> PROBLEM STATEMENT: Repeat exactly, and only, the lines of the entries below from the one with "Task: Click the 故障排除 button" through the one with "Task: Enable the", both ends included.

Collection entries:
******
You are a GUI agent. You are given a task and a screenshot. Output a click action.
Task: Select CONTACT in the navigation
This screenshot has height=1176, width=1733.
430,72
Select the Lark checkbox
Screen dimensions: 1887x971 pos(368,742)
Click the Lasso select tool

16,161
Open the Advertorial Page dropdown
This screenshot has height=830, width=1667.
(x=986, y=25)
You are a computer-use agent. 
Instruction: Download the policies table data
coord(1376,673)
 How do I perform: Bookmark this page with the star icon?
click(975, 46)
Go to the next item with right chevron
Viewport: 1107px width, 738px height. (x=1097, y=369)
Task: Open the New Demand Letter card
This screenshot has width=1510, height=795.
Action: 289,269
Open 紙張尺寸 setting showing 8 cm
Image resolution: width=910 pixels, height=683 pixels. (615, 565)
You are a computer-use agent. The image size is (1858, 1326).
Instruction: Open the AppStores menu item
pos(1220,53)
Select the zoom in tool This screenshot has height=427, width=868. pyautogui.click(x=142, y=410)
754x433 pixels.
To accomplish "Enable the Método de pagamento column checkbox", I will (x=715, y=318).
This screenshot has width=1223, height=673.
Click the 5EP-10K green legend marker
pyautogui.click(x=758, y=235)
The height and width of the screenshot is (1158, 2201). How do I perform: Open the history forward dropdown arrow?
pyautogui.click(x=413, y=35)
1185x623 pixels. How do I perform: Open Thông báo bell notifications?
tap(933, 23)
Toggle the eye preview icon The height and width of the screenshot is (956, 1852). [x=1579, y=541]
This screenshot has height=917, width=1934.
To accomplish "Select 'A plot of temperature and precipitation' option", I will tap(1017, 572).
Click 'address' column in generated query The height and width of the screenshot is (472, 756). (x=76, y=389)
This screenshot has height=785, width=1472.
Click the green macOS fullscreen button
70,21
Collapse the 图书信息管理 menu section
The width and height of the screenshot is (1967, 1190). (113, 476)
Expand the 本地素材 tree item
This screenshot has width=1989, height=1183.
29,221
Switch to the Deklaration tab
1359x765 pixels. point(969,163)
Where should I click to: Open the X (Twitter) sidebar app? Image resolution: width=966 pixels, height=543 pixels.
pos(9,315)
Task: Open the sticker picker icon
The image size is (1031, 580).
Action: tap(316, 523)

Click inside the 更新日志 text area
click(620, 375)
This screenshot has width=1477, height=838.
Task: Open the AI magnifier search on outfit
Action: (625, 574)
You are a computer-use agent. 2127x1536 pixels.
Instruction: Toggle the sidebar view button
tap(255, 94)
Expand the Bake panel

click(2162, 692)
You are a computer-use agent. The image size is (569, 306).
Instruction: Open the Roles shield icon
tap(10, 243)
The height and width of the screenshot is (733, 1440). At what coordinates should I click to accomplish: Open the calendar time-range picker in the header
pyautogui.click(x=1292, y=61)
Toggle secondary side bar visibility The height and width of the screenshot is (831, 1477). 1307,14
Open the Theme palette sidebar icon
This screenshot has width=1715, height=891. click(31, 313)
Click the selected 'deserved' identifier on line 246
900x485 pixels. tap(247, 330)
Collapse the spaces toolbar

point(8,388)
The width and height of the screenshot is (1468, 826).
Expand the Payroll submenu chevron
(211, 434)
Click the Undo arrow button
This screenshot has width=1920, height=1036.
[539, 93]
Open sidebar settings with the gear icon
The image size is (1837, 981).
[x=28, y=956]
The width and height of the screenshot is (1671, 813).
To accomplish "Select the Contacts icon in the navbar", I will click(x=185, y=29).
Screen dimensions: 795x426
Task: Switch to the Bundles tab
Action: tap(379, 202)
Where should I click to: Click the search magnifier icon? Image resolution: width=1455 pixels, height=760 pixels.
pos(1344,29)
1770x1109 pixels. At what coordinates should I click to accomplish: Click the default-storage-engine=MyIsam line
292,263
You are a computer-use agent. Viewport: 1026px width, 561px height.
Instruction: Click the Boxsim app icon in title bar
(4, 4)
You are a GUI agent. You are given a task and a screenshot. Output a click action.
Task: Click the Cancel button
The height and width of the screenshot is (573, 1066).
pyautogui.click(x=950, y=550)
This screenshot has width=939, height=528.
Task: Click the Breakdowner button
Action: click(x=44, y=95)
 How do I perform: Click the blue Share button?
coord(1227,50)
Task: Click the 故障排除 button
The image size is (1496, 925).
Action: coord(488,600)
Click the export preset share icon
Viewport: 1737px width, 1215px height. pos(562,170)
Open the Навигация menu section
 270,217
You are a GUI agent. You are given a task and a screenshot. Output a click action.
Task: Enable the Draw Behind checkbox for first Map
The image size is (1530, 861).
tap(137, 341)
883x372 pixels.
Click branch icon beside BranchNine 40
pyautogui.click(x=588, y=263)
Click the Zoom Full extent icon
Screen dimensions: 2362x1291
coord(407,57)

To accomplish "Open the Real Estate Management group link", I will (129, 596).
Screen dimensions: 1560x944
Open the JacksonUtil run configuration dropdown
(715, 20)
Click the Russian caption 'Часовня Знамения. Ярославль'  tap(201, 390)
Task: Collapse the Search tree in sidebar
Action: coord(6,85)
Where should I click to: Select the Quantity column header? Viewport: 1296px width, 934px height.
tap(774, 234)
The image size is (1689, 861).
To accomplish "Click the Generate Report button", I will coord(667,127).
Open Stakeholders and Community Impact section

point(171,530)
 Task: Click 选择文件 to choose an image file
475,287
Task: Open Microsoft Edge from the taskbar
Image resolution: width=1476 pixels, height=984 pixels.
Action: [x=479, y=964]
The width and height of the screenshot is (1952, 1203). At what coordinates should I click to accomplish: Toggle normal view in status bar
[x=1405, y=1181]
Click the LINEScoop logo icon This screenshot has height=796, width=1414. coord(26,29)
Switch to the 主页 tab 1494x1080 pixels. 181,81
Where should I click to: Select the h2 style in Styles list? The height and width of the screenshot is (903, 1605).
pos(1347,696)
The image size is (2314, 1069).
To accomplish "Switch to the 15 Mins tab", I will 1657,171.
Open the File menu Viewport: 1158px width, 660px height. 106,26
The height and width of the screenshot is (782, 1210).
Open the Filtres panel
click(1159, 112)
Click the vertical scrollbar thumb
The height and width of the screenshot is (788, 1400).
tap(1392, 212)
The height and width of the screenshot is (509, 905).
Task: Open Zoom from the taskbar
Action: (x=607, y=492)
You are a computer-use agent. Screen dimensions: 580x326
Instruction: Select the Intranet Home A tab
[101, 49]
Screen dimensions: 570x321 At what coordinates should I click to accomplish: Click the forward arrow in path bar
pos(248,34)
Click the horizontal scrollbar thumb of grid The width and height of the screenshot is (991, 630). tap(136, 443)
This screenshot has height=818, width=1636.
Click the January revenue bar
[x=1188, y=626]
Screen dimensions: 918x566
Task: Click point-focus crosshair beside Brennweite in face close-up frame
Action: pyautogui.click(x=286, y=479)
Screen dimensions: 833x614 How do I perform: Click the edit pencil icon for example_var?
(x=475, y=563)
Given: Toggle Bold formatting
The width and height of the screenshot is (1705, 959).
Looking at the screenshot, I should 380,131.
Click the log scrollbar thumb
******
> EXERCISE SOLUTION:
Task: Click the 故障排除 button
The image size is (1496, 925).
Action: coord(488,600)
Click the export preset share icon
Viewport: 1737px width, 1215px height. pos(562,170)
Open the Навигация menu section
 270,217
You are a GUI agent. You are given a task and a screenshot. Output a click action.
Task: Enable the Draw Behind checkbox for first Map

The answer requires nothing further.